● To do:
Write out, word for word, the passage of the tutorial on setting up Conda and PyTorch on Power9 servers below, from "PyTorch: PyTorch is" up to and including "Conda and PyTorch.".

● Excerpted text:
·····

Setting Up the Conda and PyTorch on IBM Power9 Servers
Background
This is the second post in a tutorial series on how to build a Language Model API on an IBM Power9 server, covering everything from setting up the operating system to having the API running remote inference. The first post covers installing the OS and configuring NVIDIA drivers, CUDA, and CUDNN. In this step, we’ll show how to set up the Conda package manager and the PyTorch library.
Conda: Conda is an open-source, cross-platform package and environment management system. It’s like a “toolbox” for data scientists and developers to organize their projects.
PyTorch: PyTorch is an open-source machine learning library developed primarily by Facebook AI Research (FAIR). It’s especially popular for building deep learning applications, a subfield of machine learning inspired by how the human brain works.
TL;DR
- This post provides a step-by-step guide to installing Conda and PyTorch.
- The main challenge is finding compatible versions for the Power9 machine architecture.

·····

● Information supplied:

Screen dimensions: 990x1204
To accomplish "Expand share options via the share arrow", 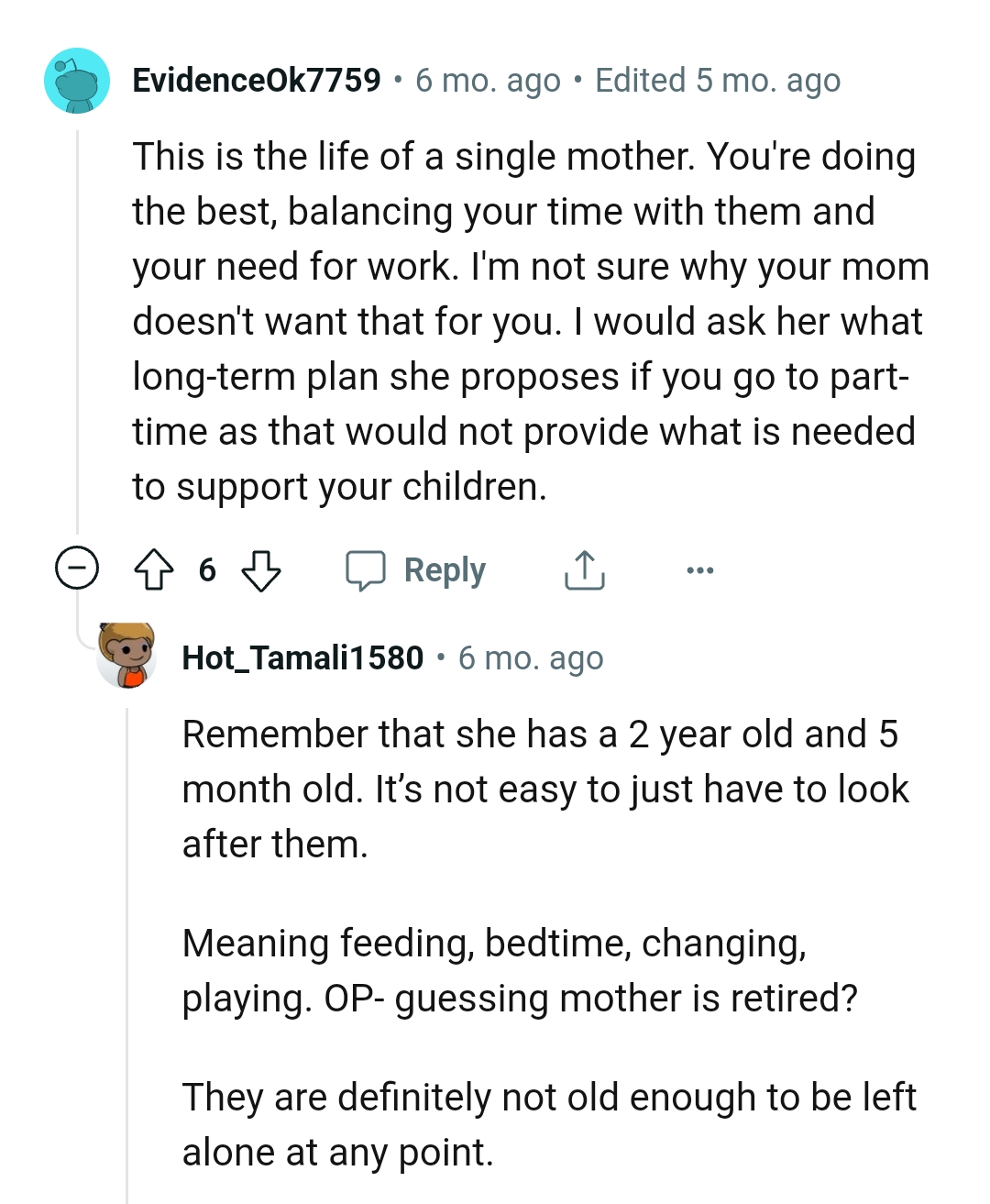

·····

● Exercise output:
PyTorch: PyTorch is an open-source machine learning library developed primarily by Facebook AI Research (FAIR). It’s especially popular for building deep learning applications, a subfield of machine learning inspired by how the human brain works.
TL;DR
- This post provides a step-by-step guide to installing Conda and PyTorch.